A pobreza é sexista

Meryl Streep, Beyoncé, Michelle Obama e Malala Yousafzai assinam petição pelos direitos das mulheres pobres. Porque ser mulher e pobre é pior ainda

por Ana Luisa Abdalla em

Tpm / Ativismo

A ONE, uma organização internacional fundada para combater a extrema pobreza e ajudar na prevenção de doenças, principalmente em países africanos, lançou, em março deste ano, a campanha Poverty is Sexist (Pobreza é Sexista). A ideia é mostrar como ser pobre e, portanto, ter menos poder de consumo prejudica muito mais as mulheres. “Garotas e mulheres dos países pobres sofrem um golpe duplo”, diz à Tpm Tamira Gunzburg, uma das diretoras da campanha. Leia trecho da entrevista.

Como funciona a campanha? Um dos elementos-chave é a petição endereçada aos líderes mundiais. Pedimos que coloquem os direitos de mulheres no coração de seus planos de desenvolvimento. Mais de 1 milhão de pessoas já assinaram, entre elas Meryl Streep, Beyoncé, Lady Gaga, Michelle Obama e Malala Yousafzai. Já a entregamos para a chanceler da Alemanha, Angela Merkel, e para o secretário-geral da ONU, Ban Ki-Moon.

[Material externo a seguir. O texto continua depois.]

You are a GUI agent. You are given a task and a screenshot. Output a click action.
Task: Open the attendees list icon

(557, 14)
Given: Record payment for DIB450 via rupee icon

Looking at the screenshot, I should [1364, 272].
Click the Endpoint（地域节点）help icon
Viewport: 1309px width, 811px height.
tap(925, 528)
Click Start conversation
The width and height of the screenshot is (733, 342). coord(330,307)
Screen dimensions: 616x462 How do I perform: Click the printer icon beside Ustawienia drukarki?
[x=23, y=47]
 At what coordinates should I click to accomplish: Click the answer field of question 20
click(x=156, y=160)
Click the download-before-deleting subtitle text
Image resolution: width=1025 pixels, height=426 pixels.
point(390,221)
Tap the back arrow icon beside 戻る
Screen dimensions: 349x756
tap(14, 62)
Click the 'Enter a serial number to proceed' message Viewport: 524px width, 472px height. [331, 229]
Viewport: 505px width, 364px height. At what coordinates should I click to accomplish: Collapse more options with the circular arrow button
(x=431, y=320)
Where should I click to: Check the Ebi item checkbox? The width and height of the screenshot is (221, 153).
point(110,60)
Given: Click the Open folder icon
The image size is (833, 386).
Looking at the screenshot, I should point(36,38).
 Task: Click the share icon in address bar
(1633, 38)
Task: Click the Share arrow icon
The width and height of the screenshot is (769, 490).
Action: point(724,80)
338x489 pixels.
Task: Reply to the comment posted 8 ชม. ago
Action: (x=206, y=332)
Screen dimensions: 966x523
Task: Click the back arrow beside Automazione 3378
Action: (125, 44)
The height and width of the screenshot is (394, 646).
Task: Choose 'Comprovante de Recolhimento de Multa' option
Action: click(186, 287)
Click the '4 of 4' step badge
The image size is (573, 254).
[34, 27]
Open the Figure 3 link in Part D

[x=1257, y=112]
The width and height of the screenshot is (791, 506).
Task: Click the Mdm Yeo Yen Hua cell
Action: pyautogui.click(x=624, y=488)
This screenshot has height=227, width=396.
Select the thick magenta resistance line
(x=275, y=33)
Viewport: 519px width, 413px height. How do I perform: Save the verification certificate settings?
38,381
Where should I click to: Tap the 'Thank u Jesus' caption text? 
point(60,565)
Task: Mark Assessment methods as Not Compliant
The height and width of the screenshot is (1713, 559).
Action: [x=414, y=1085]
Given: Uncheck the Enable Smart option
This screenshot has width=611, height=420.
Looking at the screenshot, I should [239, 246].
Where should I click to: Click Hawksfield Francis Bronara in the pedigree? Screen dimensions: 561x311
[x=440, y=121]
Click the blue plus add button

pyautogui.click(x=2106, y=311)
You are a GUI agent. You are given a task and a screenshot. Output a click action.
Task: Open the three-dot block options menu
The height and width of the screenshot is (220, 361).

Por que ser pobre é mais cruel para as mulheres? Pobreza e desigualdade de gênero andam de mãos dadas. A reportagem feita pela campanha mostra que em muitos países mulheres recebem salários até 30% menores que os homens. Elas também representam 64% dos analfabetos no mundo e têm 45% menos acesso à internet.

Qual a relação entre dinheiro, poder e autonomia? Incentivar as condições e possibilidades para mulheres pode ajudar significativamente o mundo econômico. Por exemplo, cada ano que uma garota passa na escola potencializa sua renda futura entre 10% e 20%.